**What you should do:** The answer is every line of the records that holds the word "Manage", copied in full.

Top of Exercise materials

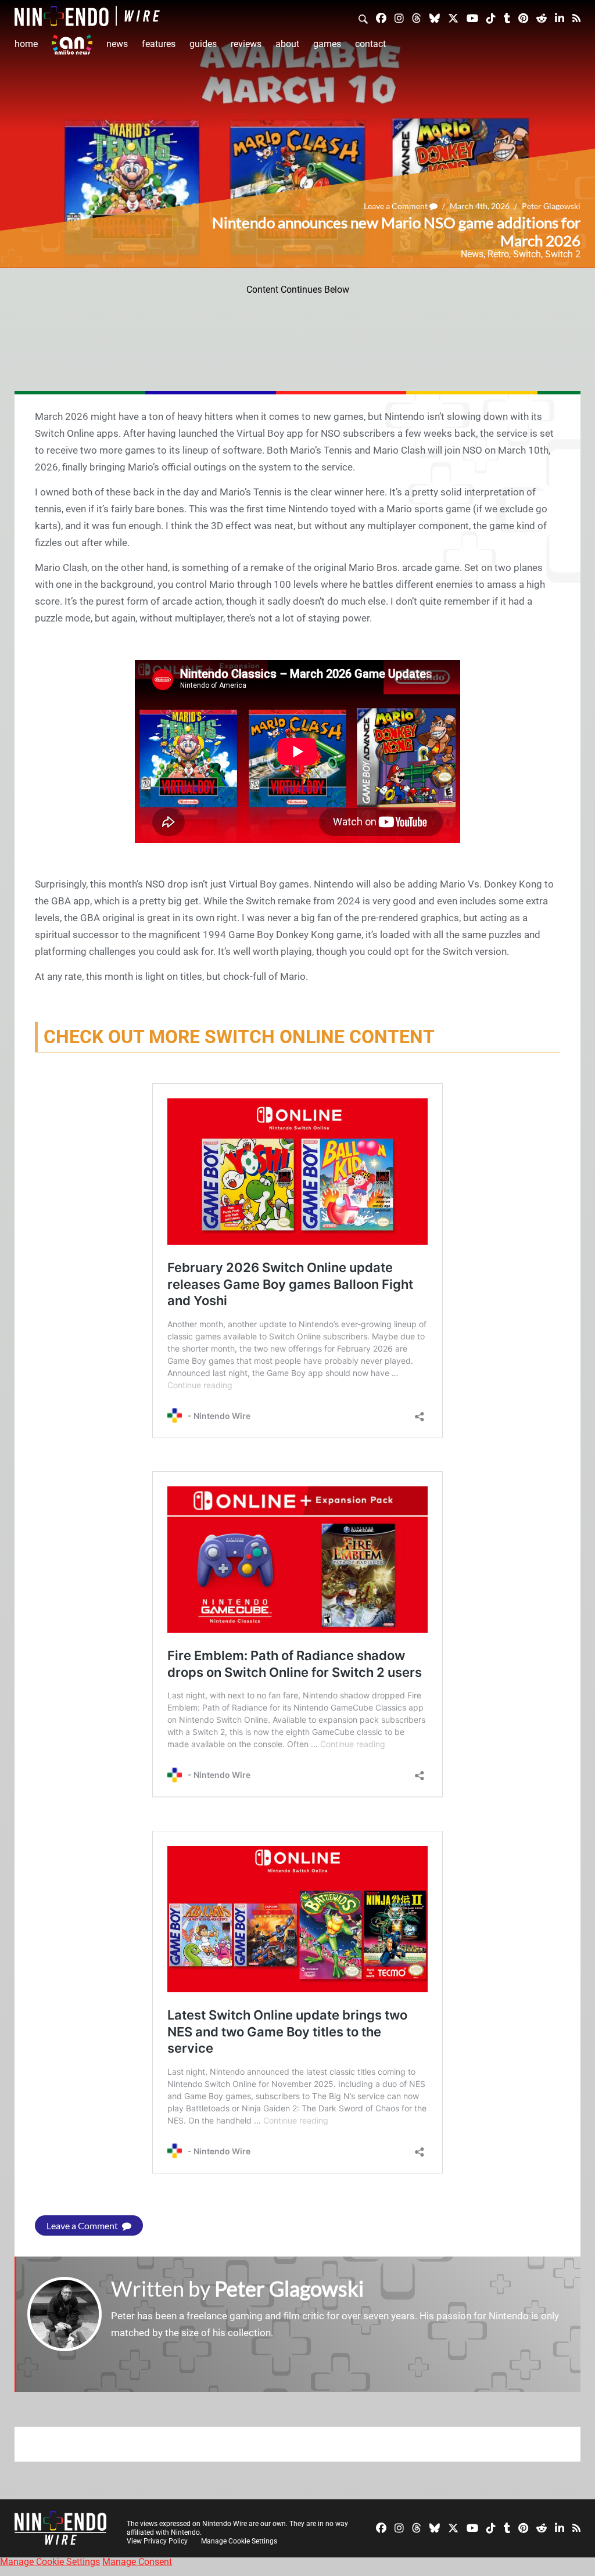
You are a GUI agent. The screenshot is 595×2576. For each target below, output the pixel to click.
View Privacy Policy (157, 2541)
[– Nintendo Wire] (87, 16)
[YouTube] (472, 17)
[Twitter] (453, 17)
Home (26, 43)
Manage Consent (137, 2561)
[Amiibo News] (72, 44)
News (117, 43)
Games (327, 43)
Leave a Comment (396, 206)
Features (158, 43)
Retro (498, 254)
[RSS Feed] (576, 17)
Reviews (246, 43)
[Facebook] (381, 17)
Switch (527, 254)
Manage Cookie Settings (239, 2541)
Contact (370, 43)
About (287, 43)
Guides (203, 43)
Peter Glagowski (551, 206)
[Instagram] (399, 17)
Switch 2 (562, 254)
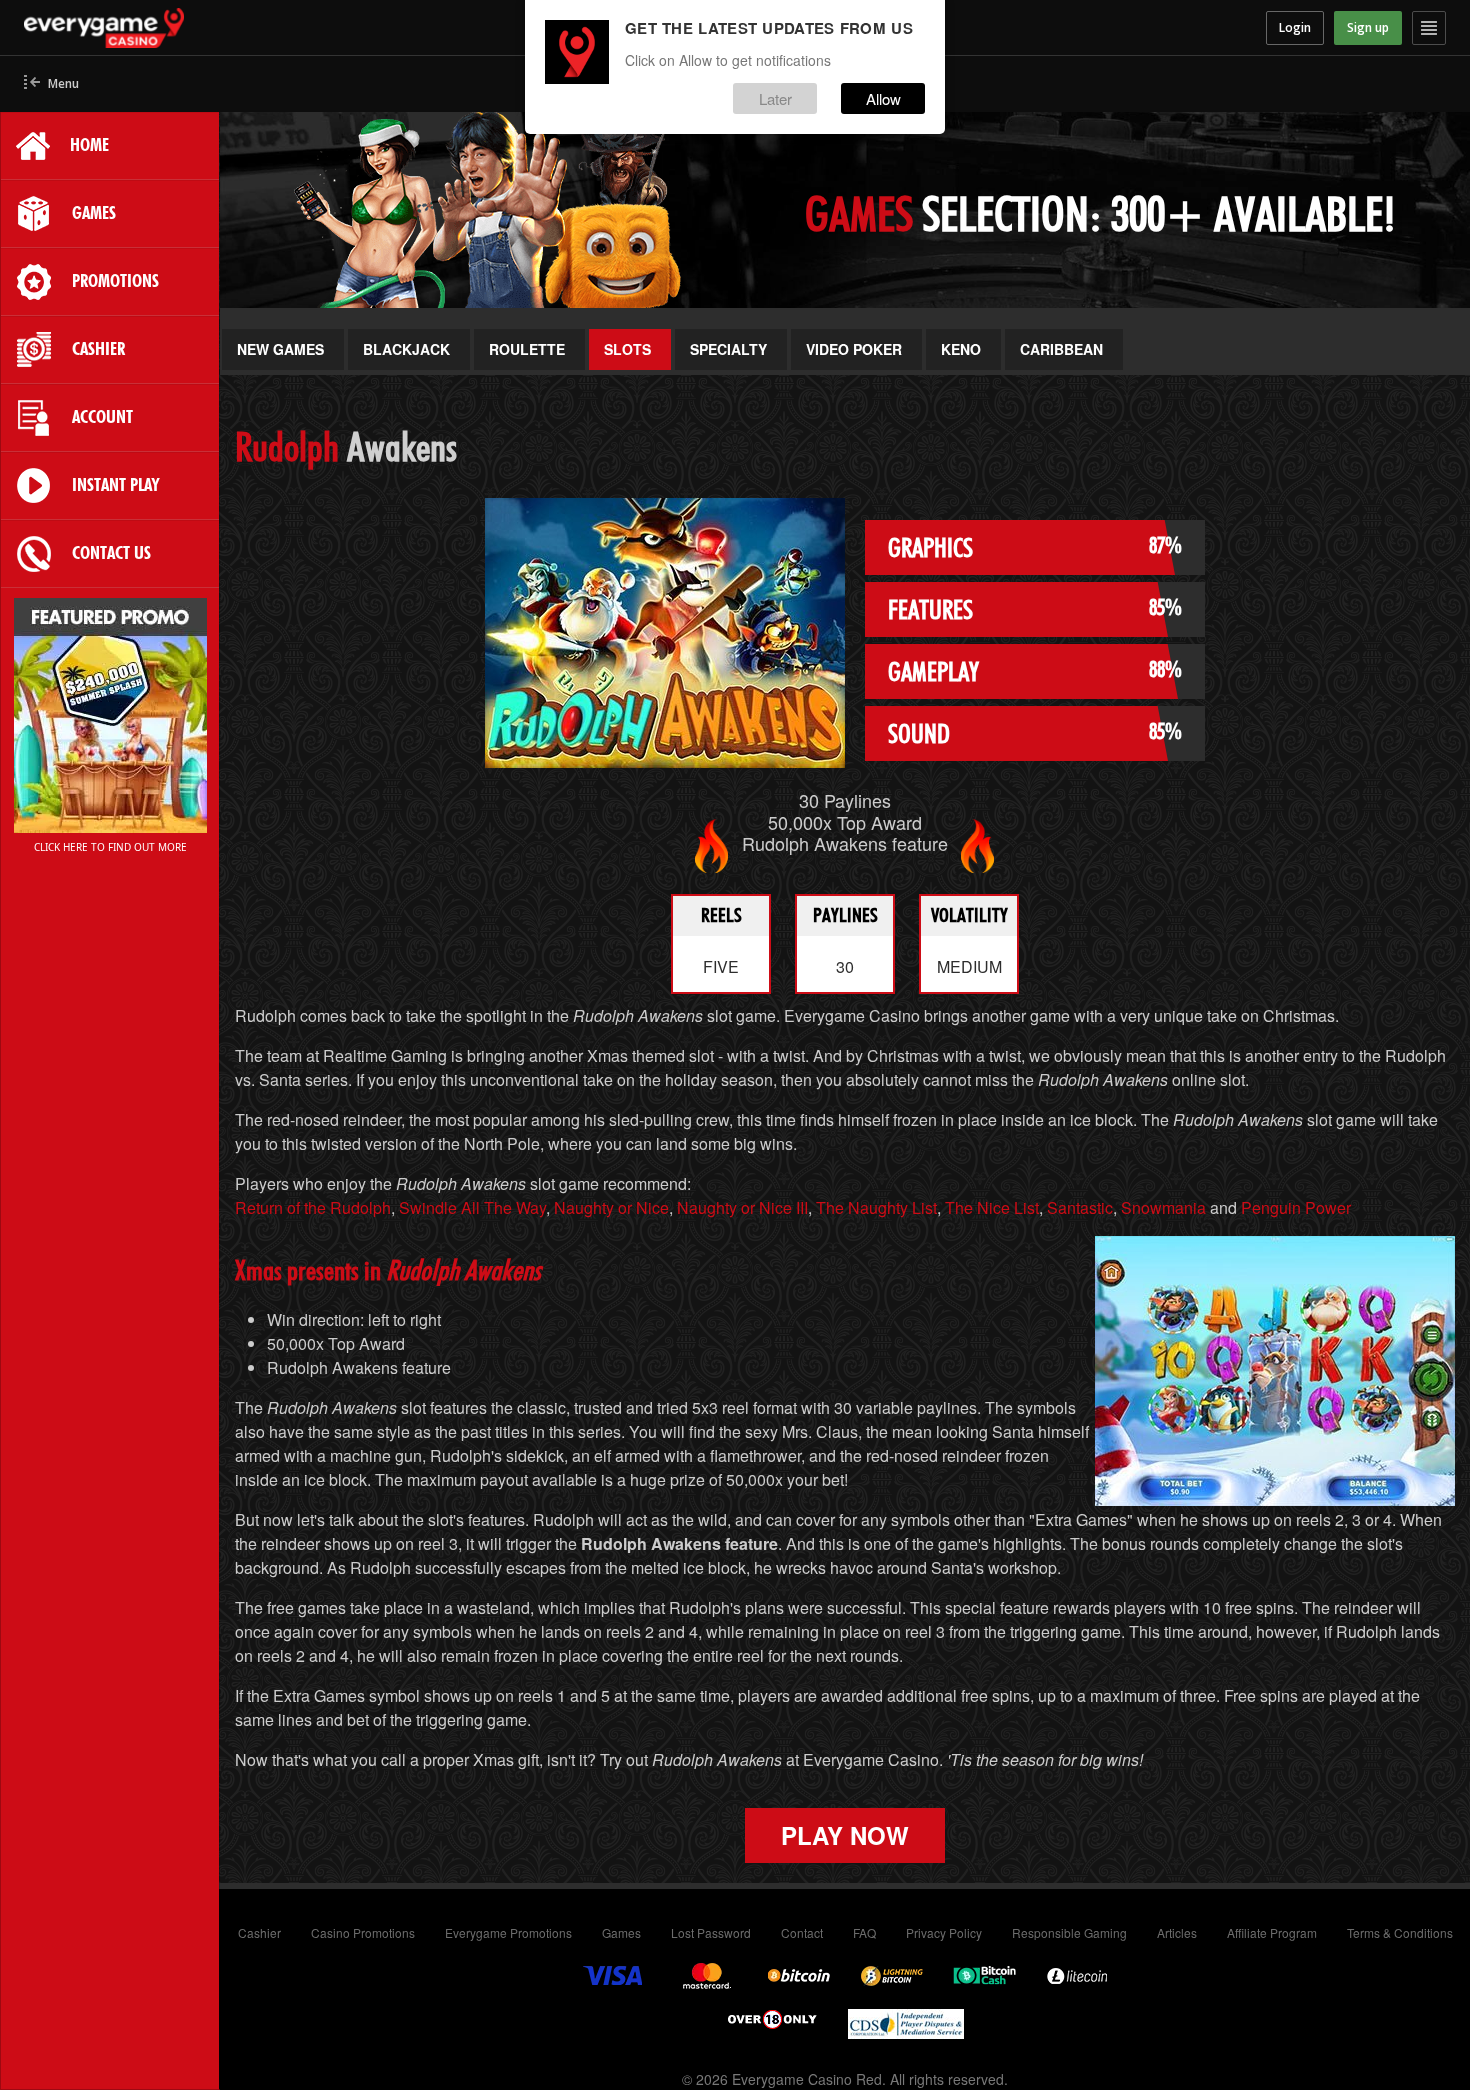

Bottom of Exercise materials

**Answer area:**
Manage Consent (137, 2561)
Manage Cookie Settings (239, 2541)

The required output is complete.